Berlin. . Die Affäre rund um die Doktorarbeit von Freiherr Karl-Theodor zu Guttenberg erzürnt mehr und mehr auch die Wissenschaftler. Der Bayreuther Staatsrechtler Oliver Lepsius nennt zu Guttenberg gar „einen Betrüger“.

Die Plagiats-Affäre des Verteidigungsministers sorgt für Frosttemperaturen im Verhältnis zwischen Wissenschaft und Politik. Der Deutsche Hochschulverband, Interessenvertretung von 26.000 Wissenschaftlern, macht massiv Front gegen den als verharmlosend empfundenen Umgang mit der in weiten Teilen abgeschriebenen Doktorarbeit von Karl-Theodor zu Guttenberg.

„Die Marginalisierung schwer­sten wissenschaftlichen Fehlverhaltens durch höchste Repräsentanten unseres Staates ist empörend“, sagte DHV-Präsident Bernhard Kempen gestern mit Blick auf Äußerungen der Bundeskanzlerin. Angela Merkel betonte, sie habe einen Verteidigungsminister und keinen wissenschaftlichen Mitarbeiter in die Regierung berufen. Wolfgang Marquardt, Vorsitzender des Wissenschaftsrates, der die Re­­gierung in allen wichtigen Forschungsfragen berät, warnte davor, den Ruf der hiesigen Wissenschaft durch „die Bagatellisierung wissenschaftlichen Fehlverhaltens“ zu be­schädigen.

In der Wissenschaftsgemeinde ist ein Satz des Bayreuther Staatsrechtler Oliver Lepsius mehrheitsfähig. „Wir sind einem Betrüger aufgesessen", hatte er der FAZ gesagt. Ob Guttenberg nach der Aberkennung des Doktortitels strafrechtliche Ermittlungen we­gen Verletzung des Urheberrechtes zu gewärtigen hat, ist offen.
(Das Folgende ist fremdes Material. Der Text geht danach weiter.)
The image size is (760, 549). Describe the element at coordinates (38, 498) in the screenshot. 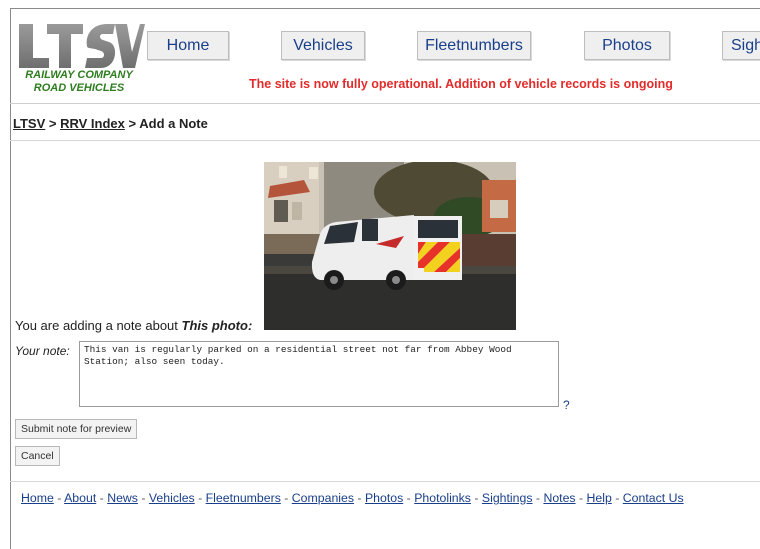

I see `footer-link-home: Home` at that location. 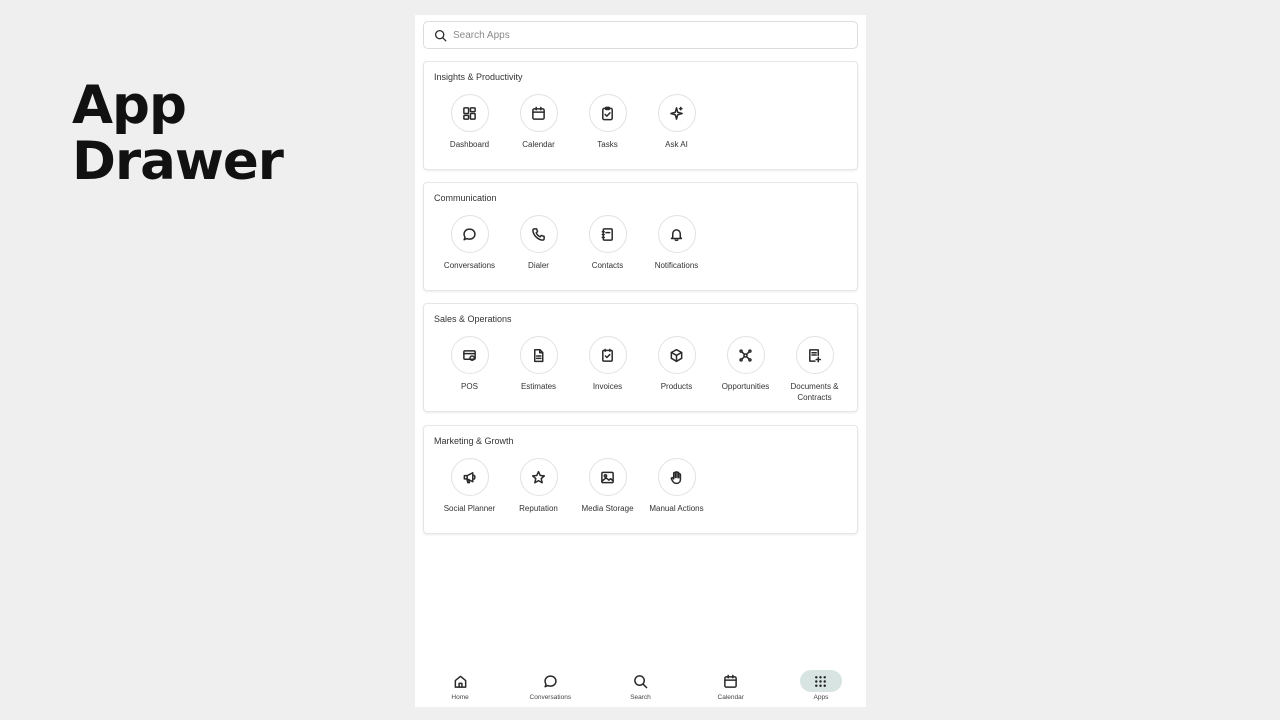 I want to click on app-opportunities: Opportunities, so click(x=746, y=370).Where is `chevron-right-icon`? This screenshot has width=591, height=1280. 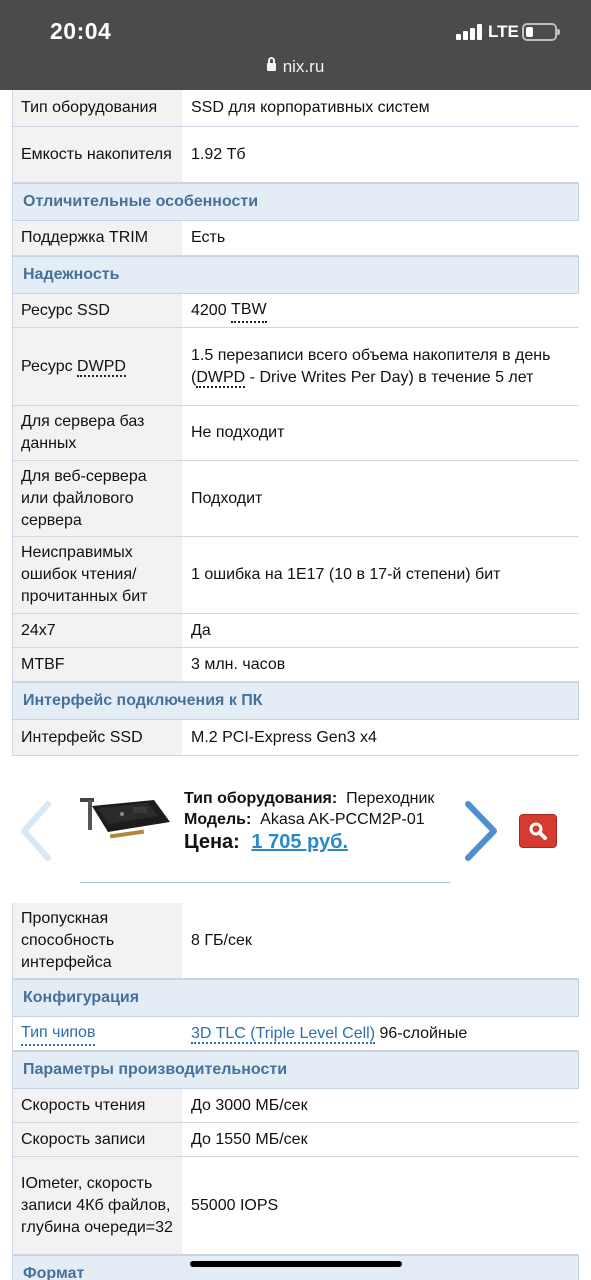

Die zuständige Staatsanwaltschaft im bayrischen Hof erklärte, sie werde die in­ternen Untersuchungen der Uni Bayreuth abwarten. Dort soll in den nächsten Monaten geprüft werden, ob Guttenberg mit Täuschungsabsicht ge­­schummelt hat.

Guttenberg verliert bei Bürgern an Sympathie

Die Plagiatsaffäre wirkt sich drastisch auf die bis dahin glänzenden Umfragewerte des CSU-Politikers aus. Laut ZDF-Politbarometer rangiert Guttenberg nur noch hauchdünn vor Angela Merkel. So­mit bleibt er zwar der beliebteste Politiker in Deutschland, büßte gleichwohl stark an Zu­spruch ein.

Am Nachmittag hielt Guttenberg vor hundert Angehörigen, Freunden und Kameraden eine bewegende Trauerrede für drei in Nordafghanistan getötete Bundeswehrsoldaten. Sie waren vor einer Woche von einem afghanischen Soldaten erschossen worden.

Der Krankenhausbetreiber Rhön-Klinikum AG widersprach Darstellungen, wonach Guttenberg als früheres Aufsichtsratsmitglied des Unternehmens die Uni Bayreuth, an der er den inzwischen aberkannten Doktortitel erwarb, finanziell unterstützt haben soll.

Hintergrund: Die Rhön AG stiftete der Uni Bayreuth 1999 einen Lehrstuhl für Gesundheitsökonomie. Zu dieser Zeit hielt die Familie Guttenberg 26,5 Prozent der Stammaktien und Guttenberg besaß dort bis 2002 ein Aufsichtsratsmandat. Er begann im Jahr 2000 mit seiner Doktorarbeit in Bayreuth. Die Rhön AG bestätigte, dass auf Vorstandsbeschluss des Unternehmens der Uni Bayreuth für den Lehrstuhl zwischen 1999 und 2006 genau 747 764,36 Euro zur Verfügung gestellt wurden.

Kooperationspartner war nicht direkt die Uni, sondern der Freistaat Bayern. Der Aufsichtsrat sei zu keinem Zeitpunkt damit befasst gewesen, sagte ein Sprecher.

Einen Zu­sammenhang mit Guttenbergs Promotion und den für ihn zu­ständigen Jura-Professoren ha­be es nicht ge­geben. Ähnlich äußerte sich die Uni Bayreuth.

Dass die Union den angeschlagenen Verteidigungsminister unterstützen will, hat in der FDP Befremden ausgelöst. Parteichef Guido Westerwelle will die von Finanzminister Schäuble in Aussicht gestellte Streckung der milliardenschweren Sparauflagen für den Verteidigungsminister um ein Jahr von einem Kabinettsbeschluss abhängig machen. Kanzlerin Merkel hat sich noch nicht festgelegt.